Gut Microbiota Correlate With Diet, Health in Elderly
Microbiota cluster by both residence location and diet; separation correlates with measures of health
TUESDAY, July 17 (HealthDay News) -- Analysis of gut microbiota from elderly individuals shows distinct groups that correlate with measures of health, including frailty and markers of inflammation, according to a study published online July 13 in Nature.
Marcus J. Claesson, Ph.D., from the University College Cork in Ireland, and colleagues analyzed fecal microbiota composition through genetic sequencing in 178 elderly subjects and correlated these data with type of residence location and self-reported dietary intake.

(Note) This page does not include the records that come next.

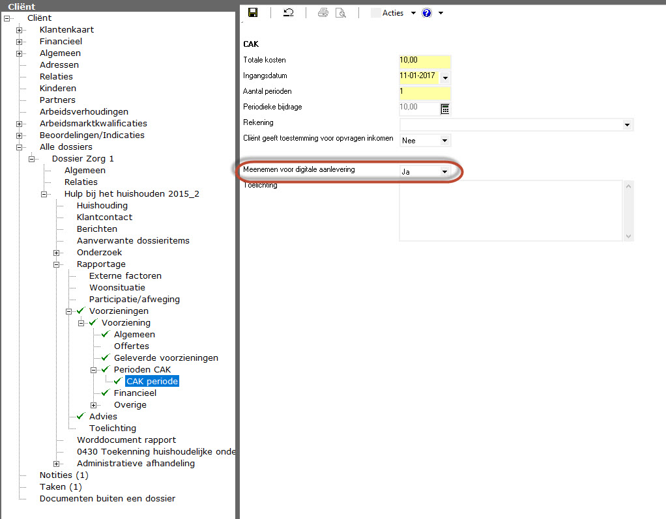Click the blue help question mark icon
The width and height of the screenshot is (666, 519).
(x=427, y=13)
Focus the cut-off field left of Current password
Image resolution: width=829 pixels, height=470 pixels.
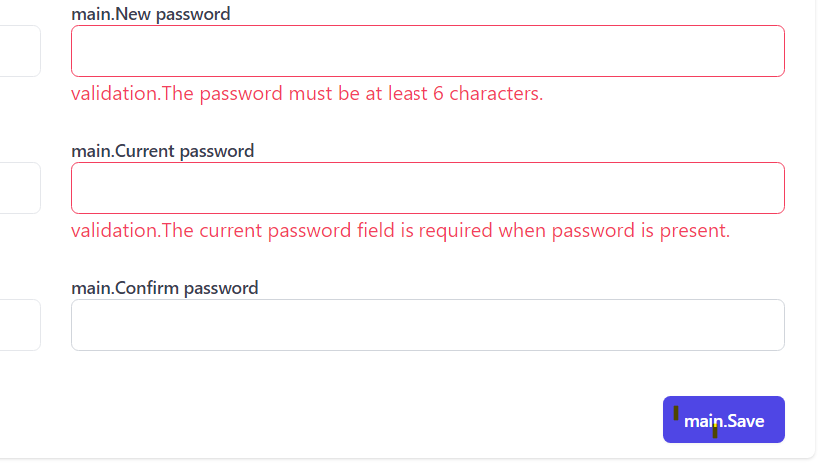(20, 188)
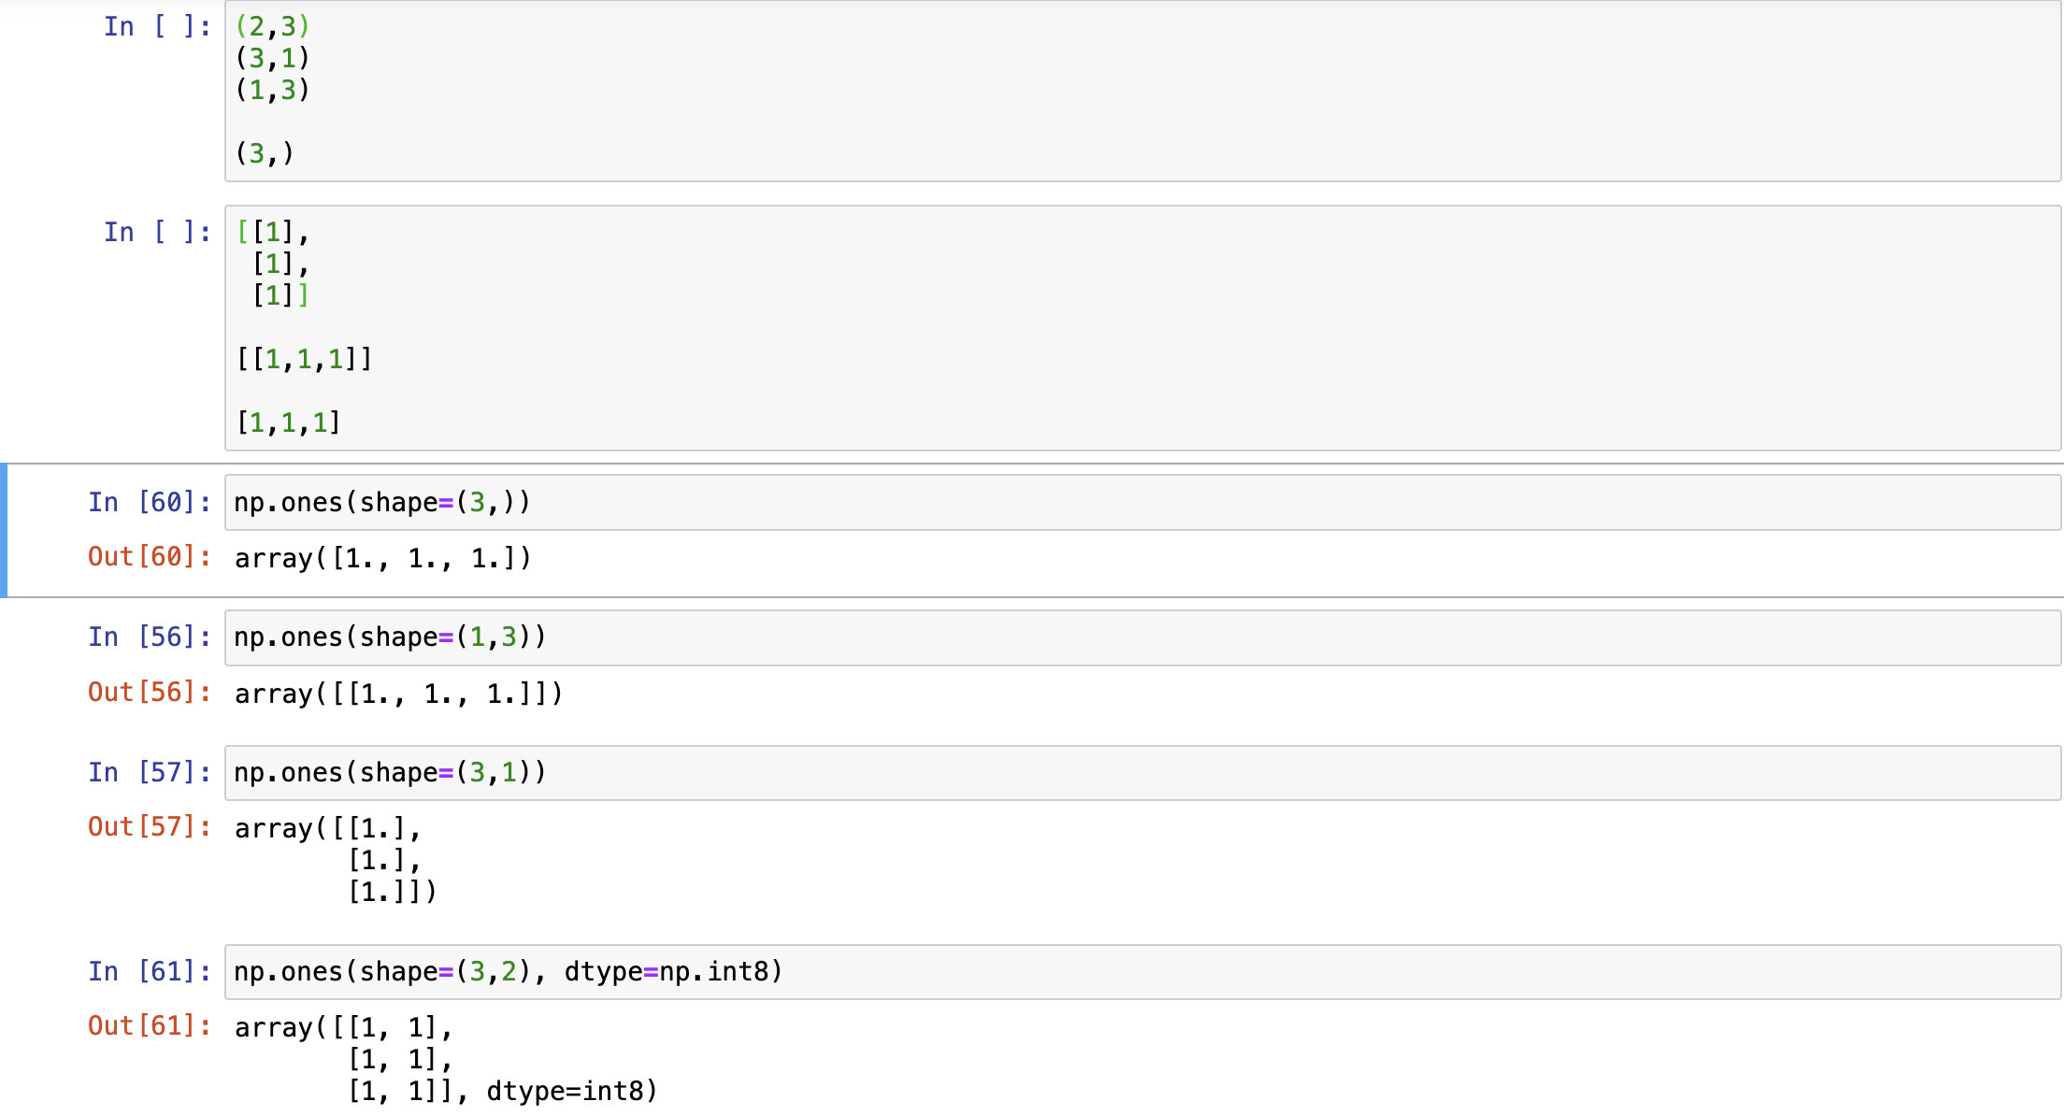Click the In [56] prompt label
The height and width of the screenshot is (1116, 2064).
click(x=150, y=637)
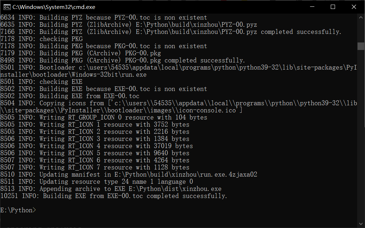
Task: Click the RT_GROUP_ICON log line
Action: click(x=103, y=117)
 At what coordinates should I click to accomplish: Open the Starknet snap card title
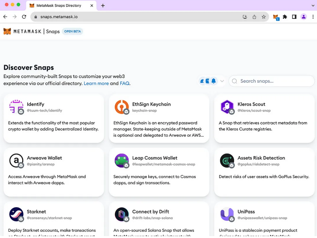(x=36, y=212)
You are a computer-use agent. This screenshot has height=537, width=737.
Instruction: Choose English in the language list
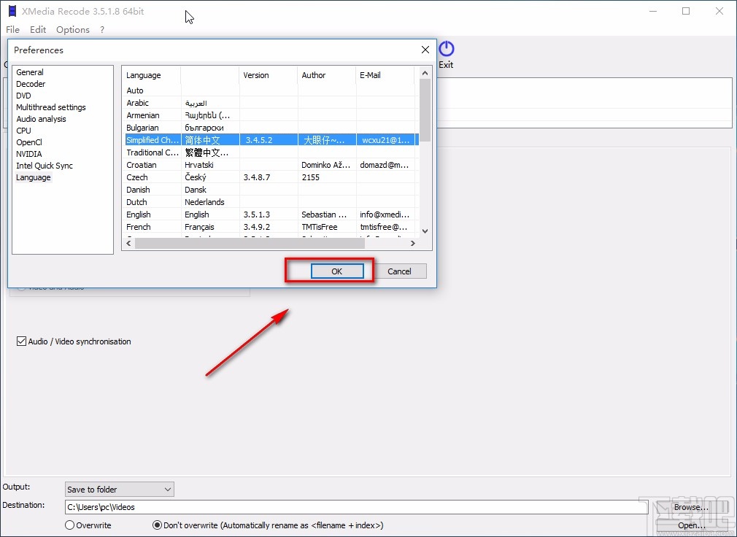pos(138,215)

The researchers found that fecal microbiota composition formed groups correlating with residence location (community, day-hospital, rehabilitation or long-term residential care), and that the same groups were obtained by clustering subjects by diet. The separation according to microbiota composition correlated significantly with measures of frailty, comorbidity, metabolites in fecal water, nutritional status, and with markers of inflammation. There was significantly less diversity in the individual microbiota of people in long-stay care versus that of community dwellers. Increased frailty was associated with loss of community-associated microbiota.
"Collectively, the data support a relationship between diet, microbiota and health status, and indicate a role for diet-driven microbiota alterations in varying rates of health decline upon aging," the authors write.